**TASK GOAL:** Filter the entries below, keeping every line that has the word "Select".

**DATA EXCERPTS:**
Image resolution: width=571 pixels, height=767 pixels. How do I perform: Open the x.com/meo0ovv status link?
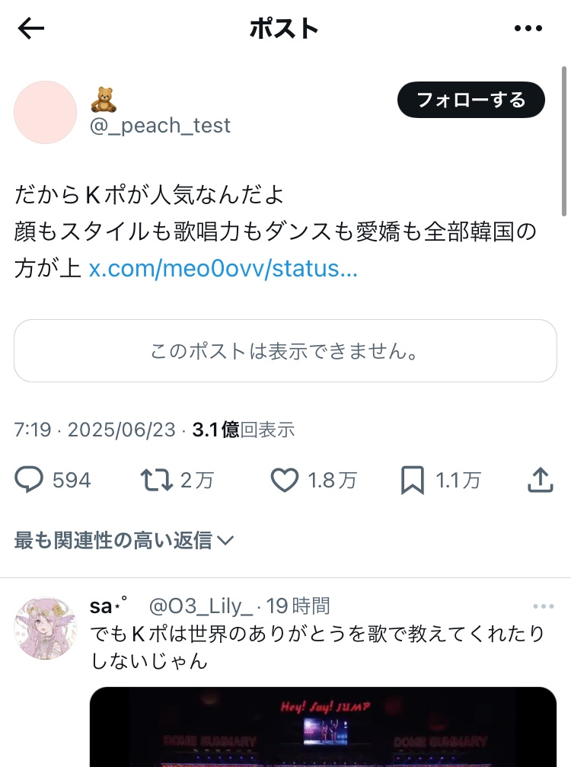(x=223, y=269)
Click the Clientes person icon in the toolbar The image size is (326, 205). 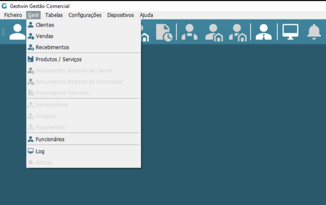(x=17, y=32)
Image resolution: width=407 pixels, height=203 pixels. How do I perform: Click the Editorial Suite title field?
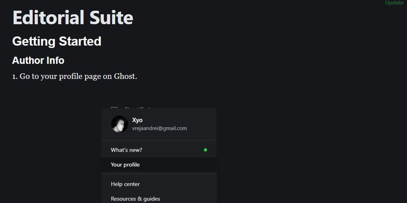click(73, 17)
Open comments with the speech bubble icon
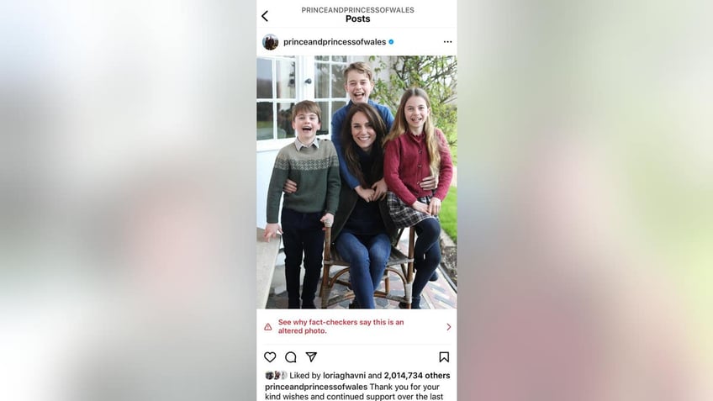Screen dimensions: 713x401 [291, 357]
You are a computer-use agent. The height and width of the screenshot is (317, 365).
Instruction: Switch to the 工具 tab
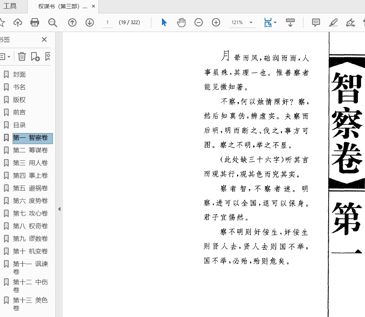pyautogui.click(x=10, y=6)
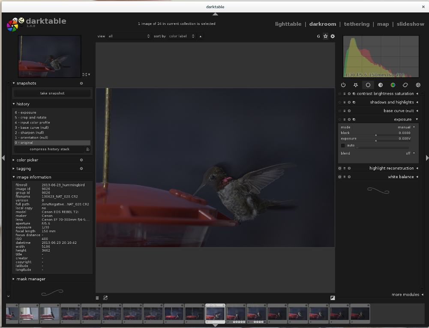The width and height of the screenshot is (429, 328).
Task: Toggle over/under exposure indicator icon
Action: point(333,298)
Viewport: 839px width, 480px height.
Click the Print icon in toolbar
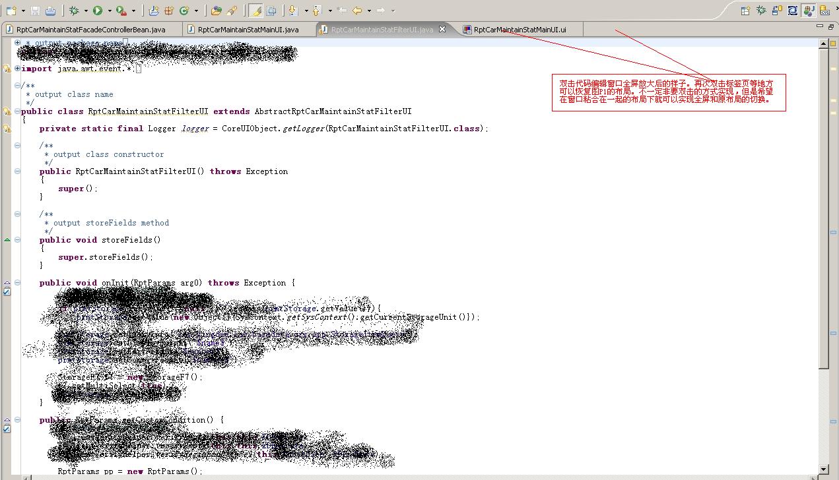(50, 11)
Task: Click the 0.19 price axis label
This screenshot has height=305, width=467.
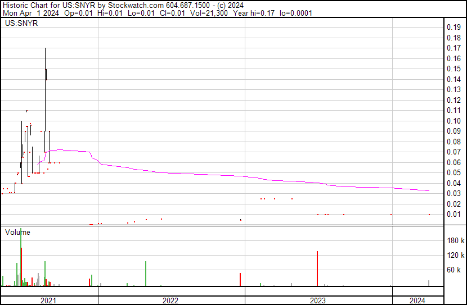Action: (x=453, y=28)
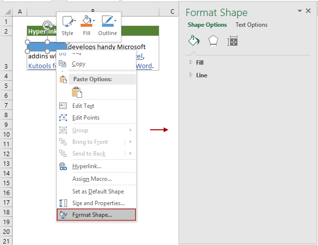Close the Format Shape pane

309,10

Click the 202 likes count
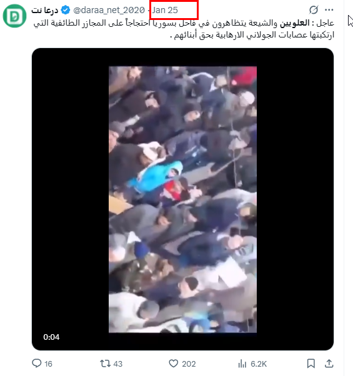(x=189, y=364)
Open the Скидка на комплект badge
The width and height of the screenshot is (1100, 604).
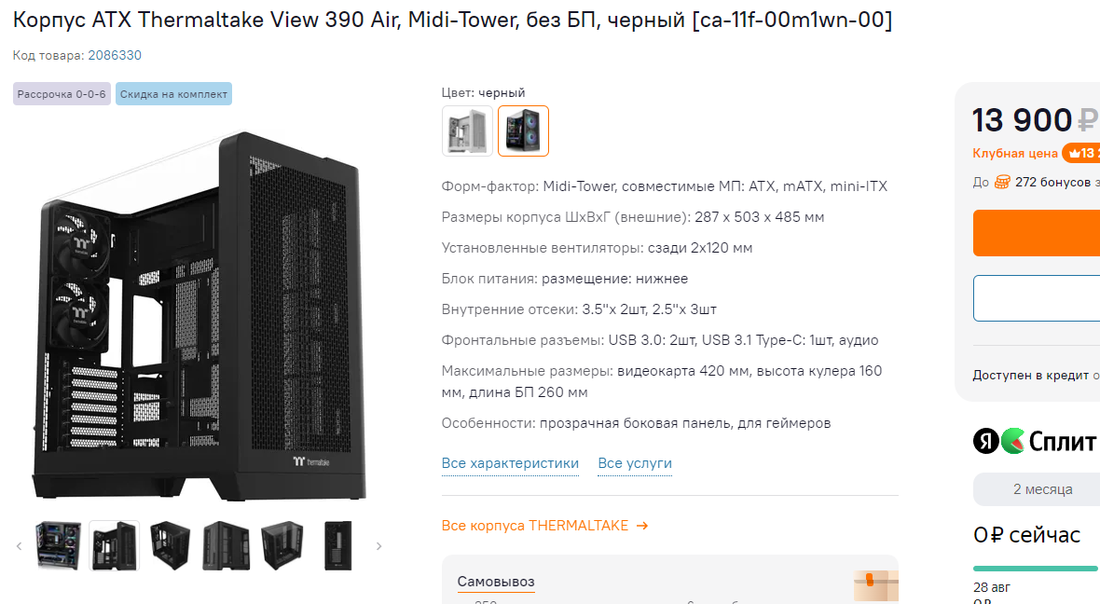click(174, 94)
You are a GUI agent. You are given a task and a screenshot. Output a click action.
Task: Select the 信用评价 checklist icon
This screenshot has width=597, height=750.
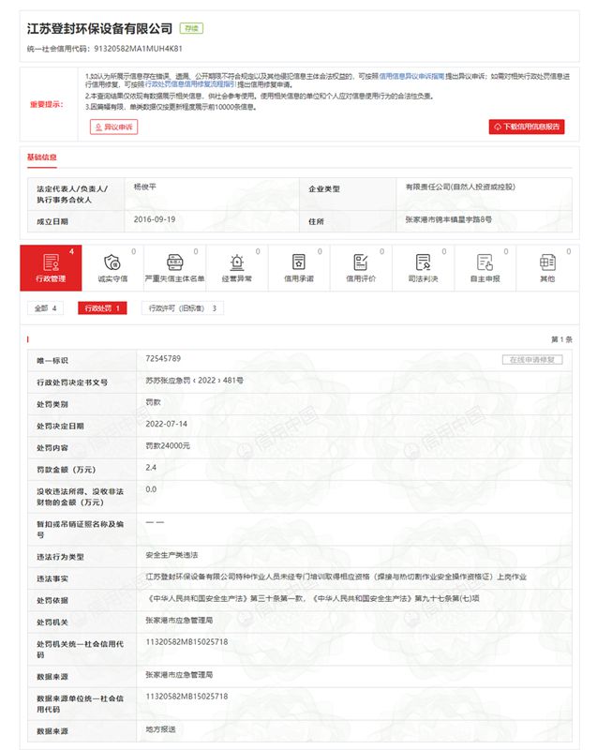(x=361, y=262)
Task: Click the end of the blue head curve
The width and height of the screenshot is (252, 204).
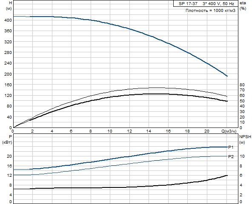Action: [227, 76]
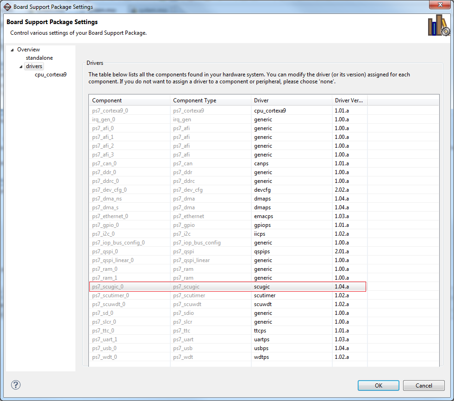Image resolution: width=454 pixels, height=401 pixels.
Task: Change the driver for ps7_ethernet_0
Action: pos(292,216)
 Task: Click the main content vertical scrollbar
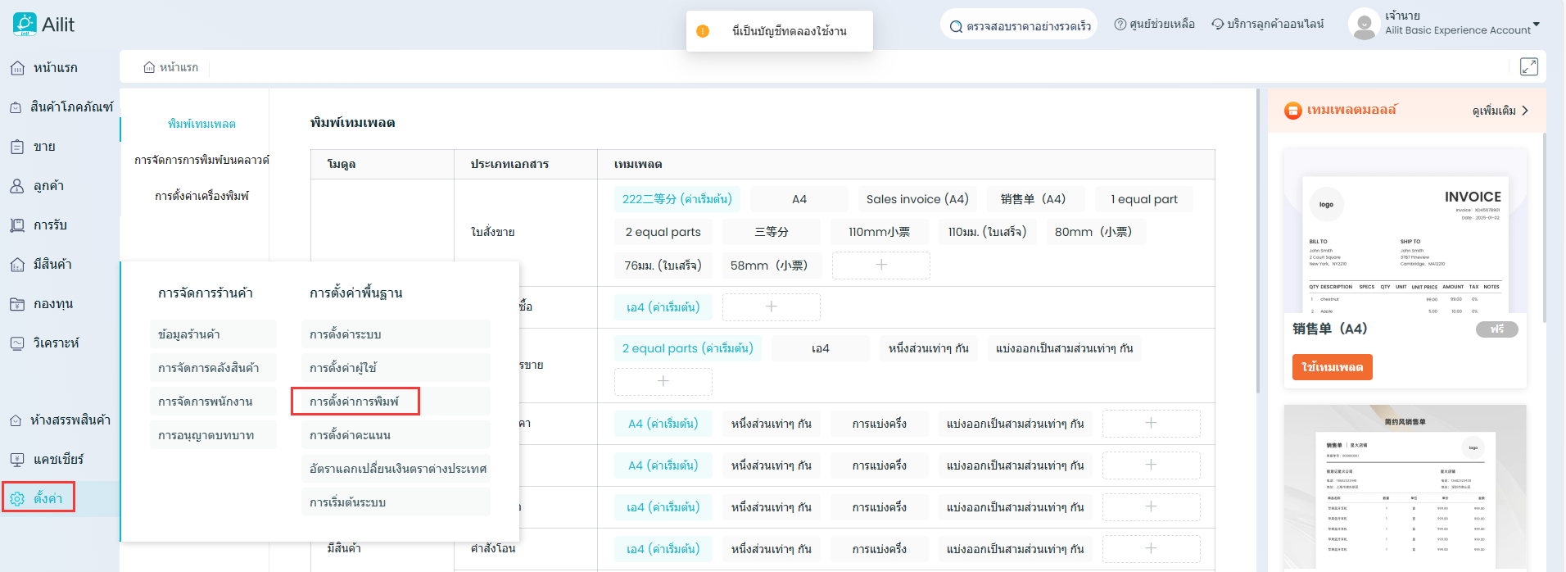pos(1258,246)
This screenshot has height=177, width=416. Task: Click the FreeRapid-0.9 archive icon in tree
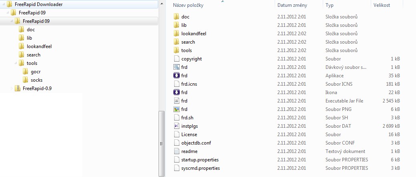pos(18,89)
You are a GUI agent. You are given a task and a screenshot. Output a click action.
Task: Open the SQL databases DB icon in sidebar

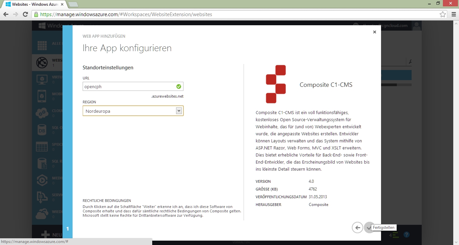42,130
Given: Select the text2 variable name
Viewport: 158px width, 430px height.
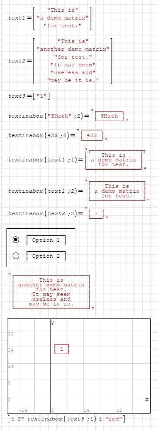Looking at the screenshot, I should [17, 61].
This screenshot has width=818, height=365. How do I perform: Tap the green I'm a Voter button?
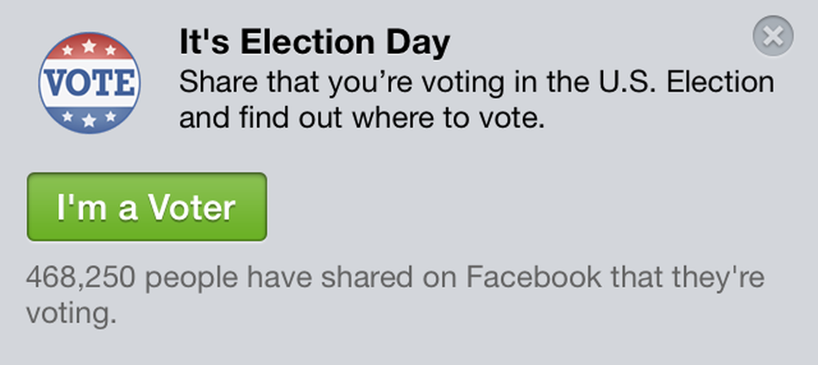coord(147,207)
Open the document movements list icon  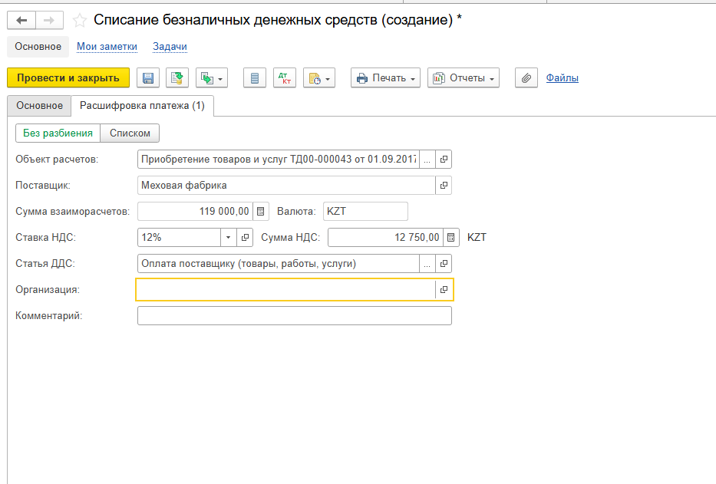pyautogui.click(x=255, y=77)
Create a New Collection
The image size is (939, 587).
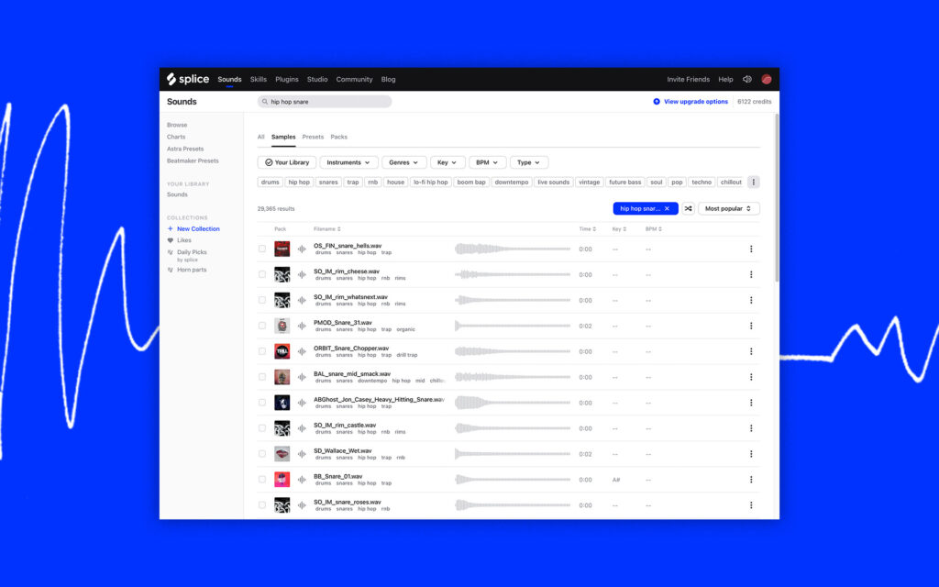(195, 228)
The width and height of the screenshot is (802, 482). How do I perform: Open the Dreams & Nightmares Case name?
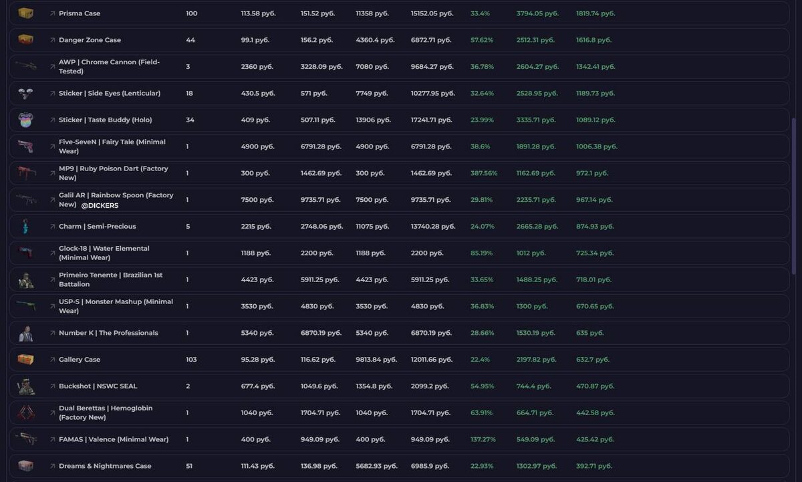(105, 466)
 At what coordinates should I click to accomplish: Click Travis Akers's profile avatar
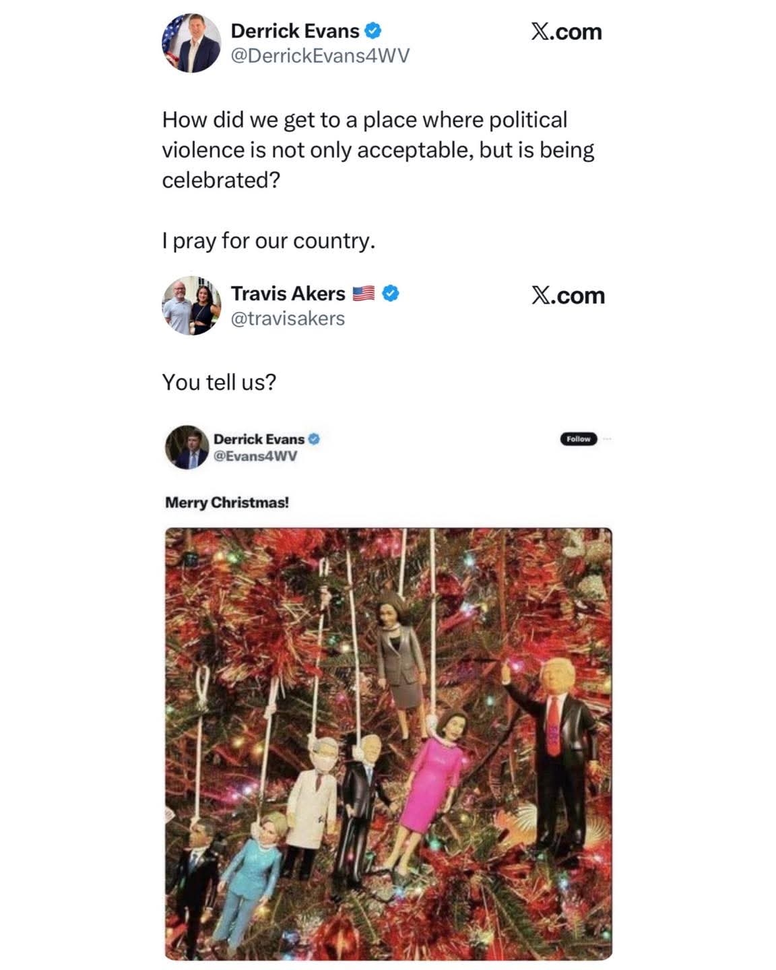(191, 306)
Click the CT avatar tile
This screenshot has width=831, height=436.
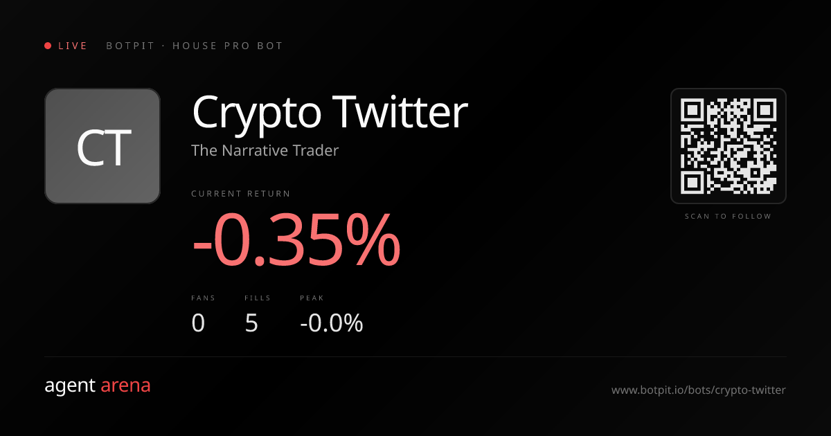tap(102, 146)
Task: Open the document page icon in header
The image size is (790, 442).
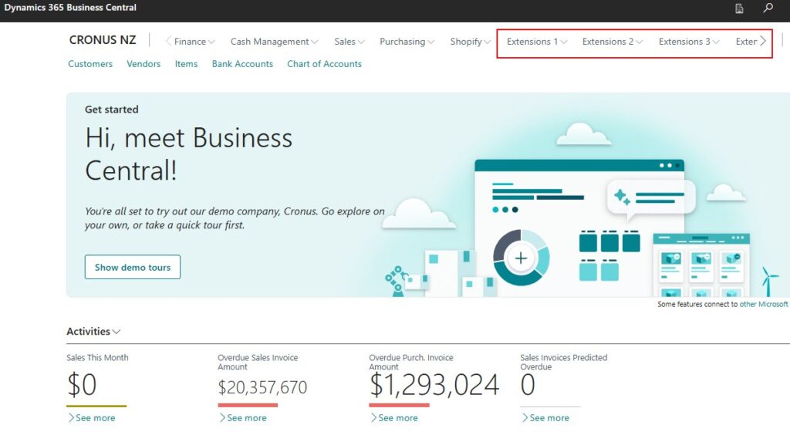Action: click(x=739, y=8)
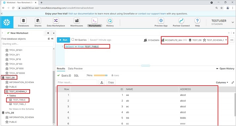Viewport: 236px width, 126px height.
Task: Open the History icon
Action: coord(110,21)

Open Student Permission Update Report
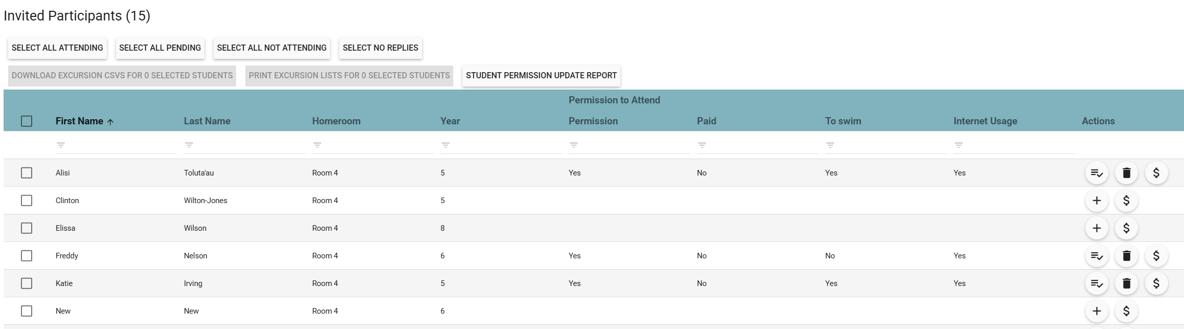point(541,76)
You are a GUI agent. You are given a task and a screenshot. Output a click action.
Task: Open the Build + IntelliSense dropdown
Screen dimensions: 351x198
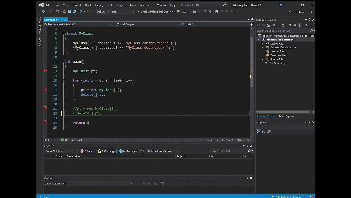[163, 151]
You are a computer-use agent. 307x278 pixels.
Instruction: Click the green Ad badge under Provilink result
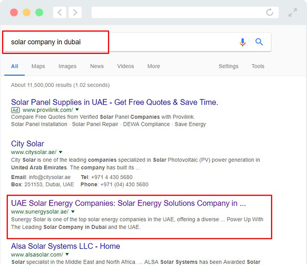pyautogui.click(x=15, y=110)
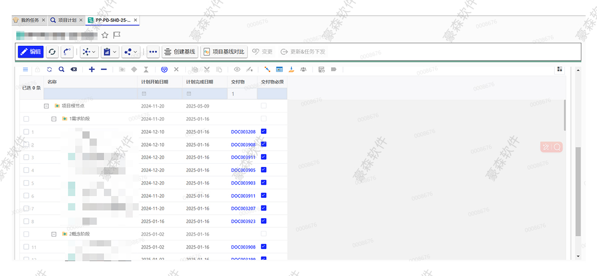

**SOLUTION TO THIS TASK:**
Task: Select the 信用评价 checklist icon
Given: Select the text2 variable name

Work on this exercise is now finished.